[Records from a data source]

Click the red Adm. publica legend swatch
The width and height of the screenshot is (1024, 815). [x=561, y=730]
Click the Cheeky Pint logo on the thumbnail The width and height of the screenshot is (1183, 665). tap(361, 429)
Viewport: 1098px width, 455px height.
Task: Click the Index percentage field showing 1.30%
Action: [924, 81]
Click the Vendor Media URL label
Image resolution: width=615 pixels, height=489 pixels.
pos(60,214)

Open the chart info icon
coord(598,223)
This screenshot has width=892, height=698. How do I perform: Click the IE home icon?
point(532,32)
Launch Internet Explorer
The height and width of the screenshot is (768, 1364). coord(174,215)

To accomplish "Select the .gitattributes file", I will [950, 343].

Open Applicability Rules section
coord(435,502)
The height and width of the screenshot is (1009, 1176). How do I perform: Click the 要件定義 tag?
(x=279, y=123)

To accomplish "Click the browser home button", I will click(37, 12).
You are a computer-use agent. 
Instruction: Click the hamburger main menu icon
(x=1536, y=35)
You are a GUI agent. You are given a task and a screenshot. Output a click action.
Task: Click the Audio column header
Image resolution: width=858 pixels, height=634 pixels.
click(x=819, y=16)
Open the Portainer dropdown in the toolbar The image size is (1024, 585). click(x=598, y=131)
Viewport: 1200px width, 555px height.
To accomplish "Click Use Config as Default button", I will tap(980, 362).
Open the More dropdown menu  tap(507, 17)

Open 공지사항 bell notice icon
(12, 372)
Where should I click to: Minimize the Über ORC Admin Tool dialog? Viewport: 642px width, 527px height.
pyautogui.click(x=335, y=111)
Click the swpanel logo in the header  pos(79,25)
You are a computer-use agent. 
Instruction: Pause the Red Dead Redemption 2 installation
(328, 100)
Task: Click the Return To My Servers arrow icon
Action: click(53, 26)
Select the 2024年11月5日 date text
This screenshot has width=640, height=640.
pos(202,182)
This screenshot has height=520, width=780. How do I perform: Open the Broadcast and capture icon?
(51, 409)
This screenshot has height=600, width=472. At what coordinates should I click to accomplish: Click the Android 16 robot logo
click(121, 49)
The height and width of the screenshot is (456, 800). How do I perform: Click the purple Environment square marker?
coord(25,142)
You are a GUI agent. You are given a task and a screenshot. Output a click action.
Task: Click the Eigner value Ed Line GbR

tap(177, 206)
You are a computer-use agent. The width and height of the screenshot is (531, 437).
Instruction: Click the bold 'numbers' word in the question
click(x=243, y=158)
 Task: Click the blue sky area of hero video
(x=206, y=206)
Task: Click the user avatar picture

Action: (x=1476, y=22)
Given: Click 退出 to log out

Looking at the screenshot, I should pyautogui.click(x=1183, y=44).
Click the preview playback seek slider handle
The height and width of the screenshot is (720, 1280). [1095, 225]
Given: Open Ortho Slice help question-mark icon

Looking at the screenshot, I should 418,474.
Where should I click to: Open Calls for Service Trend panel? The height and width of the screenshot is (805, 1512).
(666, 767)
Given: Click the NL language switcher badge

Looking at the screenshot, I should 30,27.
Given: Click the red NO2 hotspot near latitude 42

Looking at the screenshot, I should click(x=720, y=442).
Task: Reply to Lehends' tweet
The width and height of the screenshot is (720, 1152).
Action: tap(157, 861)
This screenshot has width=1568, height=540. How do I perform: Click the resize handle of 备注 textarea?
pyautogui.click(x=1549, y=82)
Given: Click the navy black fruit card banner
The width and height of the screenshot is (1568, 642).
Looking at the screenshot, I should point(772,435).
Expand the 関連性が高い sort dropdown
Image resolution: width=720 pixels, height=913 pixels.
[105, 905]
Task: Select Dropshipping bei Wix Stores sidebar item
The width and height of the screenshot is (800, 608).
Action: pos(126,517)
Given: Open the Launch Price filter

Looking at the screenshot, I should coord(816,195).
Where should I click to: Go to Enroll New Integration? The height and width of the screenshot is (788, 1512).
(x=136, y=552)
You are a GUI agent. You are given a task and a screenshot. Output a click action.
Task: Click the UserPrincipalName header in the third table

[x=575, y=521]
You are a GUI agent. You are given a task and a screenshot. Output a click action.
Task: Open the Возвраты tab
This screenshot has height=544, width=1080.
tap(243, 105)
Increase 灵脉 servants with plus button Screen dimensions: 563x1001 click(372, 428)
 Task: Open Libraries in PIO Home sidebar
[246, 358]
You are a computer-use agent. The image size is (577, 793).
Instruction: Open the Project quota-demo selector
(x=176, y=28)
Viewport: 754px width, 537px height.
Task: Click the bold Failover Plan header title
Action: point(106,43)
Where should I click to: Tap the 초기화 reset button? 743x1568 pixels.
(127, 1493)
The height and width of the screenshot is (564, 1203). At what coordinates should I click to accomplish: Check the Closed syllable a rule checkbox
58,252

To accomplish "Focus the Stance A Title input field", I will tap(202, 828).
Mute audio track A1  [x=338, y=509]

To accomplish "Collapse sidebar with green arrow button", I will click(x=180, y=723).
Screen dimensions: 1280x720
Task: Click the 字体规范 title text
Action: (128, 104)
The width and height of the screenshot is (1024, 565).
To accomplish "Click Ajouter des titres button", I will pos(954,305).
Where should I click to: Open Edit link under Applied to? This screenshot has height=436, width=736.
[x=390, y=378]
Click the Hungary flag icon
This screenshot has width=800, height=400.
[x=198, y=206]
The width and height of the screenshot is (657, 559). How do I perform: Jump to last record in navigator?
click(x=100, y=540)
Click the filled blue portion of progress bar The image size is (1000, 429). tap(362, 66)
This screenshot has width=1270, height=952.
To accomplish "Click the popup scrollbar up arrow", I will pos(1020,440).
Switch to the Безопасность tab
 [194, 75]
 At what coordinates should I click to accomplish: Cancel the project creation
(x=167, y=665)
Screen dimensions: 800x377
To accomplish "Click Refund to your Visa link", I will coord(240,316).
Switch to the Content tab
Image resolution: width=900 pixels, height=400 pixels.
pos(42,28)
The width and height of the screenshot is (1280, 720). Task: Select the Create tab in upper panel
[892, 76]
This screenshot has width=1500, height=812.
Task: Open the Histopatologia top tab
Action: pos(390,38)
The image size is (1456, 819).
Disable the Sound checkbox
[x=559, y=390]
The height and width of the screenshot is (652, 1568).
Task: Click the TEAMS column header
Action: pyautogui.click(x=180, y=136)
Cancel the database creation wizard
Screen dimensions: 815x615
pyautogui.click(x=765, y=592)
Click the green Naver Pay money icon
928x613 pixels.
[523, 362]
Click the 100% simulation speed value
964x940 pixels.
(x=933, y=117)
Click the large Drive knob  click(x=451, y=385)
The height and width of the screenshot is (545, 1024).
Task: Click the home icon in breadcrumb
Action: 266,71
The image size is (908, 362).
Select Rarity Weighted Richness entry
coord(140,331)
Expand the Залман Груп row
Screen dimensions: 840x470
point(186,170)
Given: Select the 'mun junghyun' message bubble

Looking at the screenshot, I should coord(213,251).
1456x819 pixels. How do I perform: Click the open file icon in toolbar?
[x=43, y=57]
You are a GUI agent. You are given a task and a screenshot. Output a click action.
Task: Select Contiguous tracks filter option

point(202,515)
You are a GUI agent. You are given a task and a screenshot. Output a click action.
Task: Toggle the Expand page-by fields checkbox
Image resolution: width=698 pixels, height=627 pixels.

[Work order]: Every entry above must be returned word for word.

[Problem solution]:
Click the red Adm. publica legend swatch
The width and height of the screenshot is (1024, 815). [x=561, y=730]
Click the Cheeky Pint logo on the thumbnail The width and height of the screenshot is (1183, 665). tap(361, 429)
Viewport: 1098px width, 455px height.
Task: Click the Index percentage field showing 1.30%
Action: [924, 81]
Click the Vendor Media URL label
Image resolution: width=615 pixels, height=489 pixels.
pos(60,214)

Open the chart info icon
coord(598,223)
This screenshot has width=892, height=698. How do I perform: Click the IE home icon?
point(532,32)
Launch Internet Explorer
The height and width of the screenshot is (768, 1364). coord(174,215)

To accomplish "Select the .gitattributes file", I will [950, 343].

Open Applicability Rules section
coord(435,502)
The height and width of the screenshot is (1009, 1176). How do I perform: Click the 要件定義 tag?
(x=279, y=123)

To accomplish "Click the browser home button", I will click(37, 12).
You are a computer-use agent. 
Instruction: Click the hamburger main menu icon
(x=1536, y=35)
You are a GUI agent. You are given a task and a screenshot. Output a click action.
Task: Click the Audio column header
Image resolution: width=858 pixels, height=634 pixels.
click(x=819, y=16)
Open the Portainer dropdown in the toolbar The image size is (1024, 585). click(x=598, y=131)
Viewport: 1200px width, 555px height.
To accomplish "Click Use Config as Default button", I will tap(980, 362).
Open the More dropdown menu  tap(507, 17)

Open 공지사항 bell notice icon
(12, 372)
Where should I click to: Minimize the Über ORC Admin Tool dialog? Viewport: 642px width, 527px height.
pyautogui.click(x=335, y=111)
Click the swpanel logo in the header  pos(79,25)
You are a computer-use agent. 
Instruction: Pause the Red Dead Redemption 2 installation
(328, 100)
Task: Click the Return To My Servers arrow icon
Action: click(53, 26)
Select the 2024年11月5日 date text
This screenshot has width=640, height=640.
pos(202,182)
This screenshot has height=520, width=780. How do I perform: Open the Broadcast and capture icon?
(51, 409)
This screenshot has height=600, width=472. At what coordinates should I click to accomplish: Click the Android 16 robot logo
click(121, 49)
The height and width of the screenshot is (456, 800). How do I perform: Click the purple Environment square marker?
coord(25,142)
You are a GUI agent. You are given a task and a screenshot. Output a click action.
Task: Click the Eigner value Ed Line GbR

tap(177, 206)
You are a computer-use agent. The width and height of the screenshot is (531, 437).
Instruction: Click the bold 'numbers' word in the question
click(x=243, y=158)
 Task: Click the blue sky area of hero video
(x=206, y=206)
Task: Click the user avatar picture

Action: (x=1476, y=22)
Given: Click 退出 to log out

Looking at the screenshot, I should pyautogui.click(x=1183, y=44).
Click the preview playback seek slider handle
The height and width of the screenshot is (720, 1280). [1095, 225]
Given: Open Ortho Slice help question-mark icon

Looking at the screenshot, I should 418,474.
Where should I click to: Open Calls for Service Trend panel? The height and width of the screenshot is (805, 1512).
(666, 767)
Given: Click the NL language switcher badge

Looking at the screenshot, I should 30,27.
Given: Click the red NO2 hotspot near latitude 42

Looking at the screenshot, I should click(x=720, y=442).
Task: Reply to Lehends' tweet
The width and height of the screenshot is (720, 1152).
Action: tap(157, 861)
This screenshot has width=1568, height=540. How do I perform: Click the resize handle of 备注 textarea?
pyautogui.click(x=1549, y=82)
Given: Click the navy black fruit card banner
The width and height of the screenshot is (1568, 642).
Looking at the screenshot, I should point(772,435).
Expand the 関連性が高い sort dropdown
Image resolution: width=720 pixels, height=913 pixels.
[105, 905]
Task: Select Dropshipping bei Wix Stores sidebar item
The width and height of the screenshot is (800, 608).
Action: pos(126,517)
Given: Open the Launch Price filter

Looking at the screenshot, I should coord(816,195).
Where should I click to: Go to Enroll New Integration? The height and width of the screenshot is (788, 1512).
(x=136, y=552)
You are a GUI agent. You are given a task and a screenshot. Output a click action.
Task: Click the UserPrincipalName header in the third table

[x=575, y=521]
You are a GUI agent. You are given a task and a screenshot. Output a click action.
Task: Open the Возвраты tab
This screenshot has height=544, width=1080.
tap(243, 105)
Increase 灵脉 servants with plus button Screen dimensions: 563x1001 click(372, 428)
 Task: Open Libraries in PIO Home sidebar
[246, 358]
You are a computer-use agent. The image size is (577, 793).
Instruction: Open the Project quota-demo selector
(x=176, y=28)
Viewport: 754px width, 537px height.
Task: Click the bold Failover Plan header title
Action: point(106,43)
Where should I click to: Tap the 초기화 reset button? 743x1568 pixels.
(127, 1493)
The height and width of the screenshot is (564, 1203). At what coordinates should I click to accomplish: Check the Closed syllable a rule checkbox
58,252

To accomplish "Focus the Stance A Title input field", I will tap(202, 828).
Mute audio track A1  [x=338, y=509]

To accomplish "Collapse sidebar with green arrow button", I will click(x=180, y=723).
Screen dimensions: 1280x720
Task: Click the 字体规范 title text
Action: (128, 104)
The width and height of the screenshot is (1024, 565).
To accomplish "Click Ajouter des titres button", I will pos(954,305).
Where should I click to: Open Edit link under Applied to? This screenshot has height=436, width=736.
[x=390, y=378]
Click the Hungary flag icon
This screenshot has width=800, height=400.
[x=198, y=206]
The width and height of the screenshot is (657, 559). How do I perform: Jump to last record in navigator?
click(x=100, y=540)
Click the filled blue portion of progress bar The image size is (1000, 429). tap(362, 66)
This screenshot has width=1270, height=952.
To accomplish "Click the popup scrollbar up arrow", I will pos(1020,440).
Switch to the Безопасность tab
 [194, 75]
 At what coordinates should I click to accomplish: Cancel the project creation
(x=167, y=665)
Screen dimensions: 800x377
To accomplish "Click Refund to your Visa link", I will coord(240,316).
Switch to the Content tab
Image resolution: width=900 pixels, height=400 pixels.
pos(42,28)
The width and height of the screenshot is (1280, 720). Task: Select the Create tab in upper panel
[892, 76]
This screenshot has width=1500, height=812.
Task: Open the Histopatologia top tab
Action: pos(390,38)
The image size is (1456, 819).
Disable the Sound checkbox
[x=559, y=390]
The height and width of the screenshot is (652, 1568).
Task: Click the TEAMS column header
Action: pyautogui.click(x=180, y=136)
Cancel the database creation wizard
Screen dimensions: 815x615
pyautogui.click(x=765, y=592)
Click the green Naver Pay money icon
928x613 pixels.
[523, 362]
Click the 100% simulation speed value
964x940 pixels.
(x=933, y=117)
Click the large Drive knob  click(x=451, y=385)
The height and width of the screenshot is (545, 1024).
Task: Click the home icon in breadcrumb
Action: 266,71
The image size is (908, 362).
Select Rarity Weighted Richness entry
coord(140,331)
Expand the Залман Груп row
Screen dimensions: 840x470
point(186,170)
Given: Select the 'mun junghyun' message bubble

Looking at the screenshot, I should coord(213,251).
1456x819 pixels. How do I perform: Click the open file icon in toolbar?
[x=43, y=57]
You are a GUI agent. You are given a task and a screenshot. Output a click action.
Task: Select Contiguous tracks filter option

point(202,515)
You are a GUI agent. You are given a task and a screenshot. Output a click action.
Task: Toggle the Expand page-by fields checkbox
Image resolution: width=698 pixels, height=627 pixels.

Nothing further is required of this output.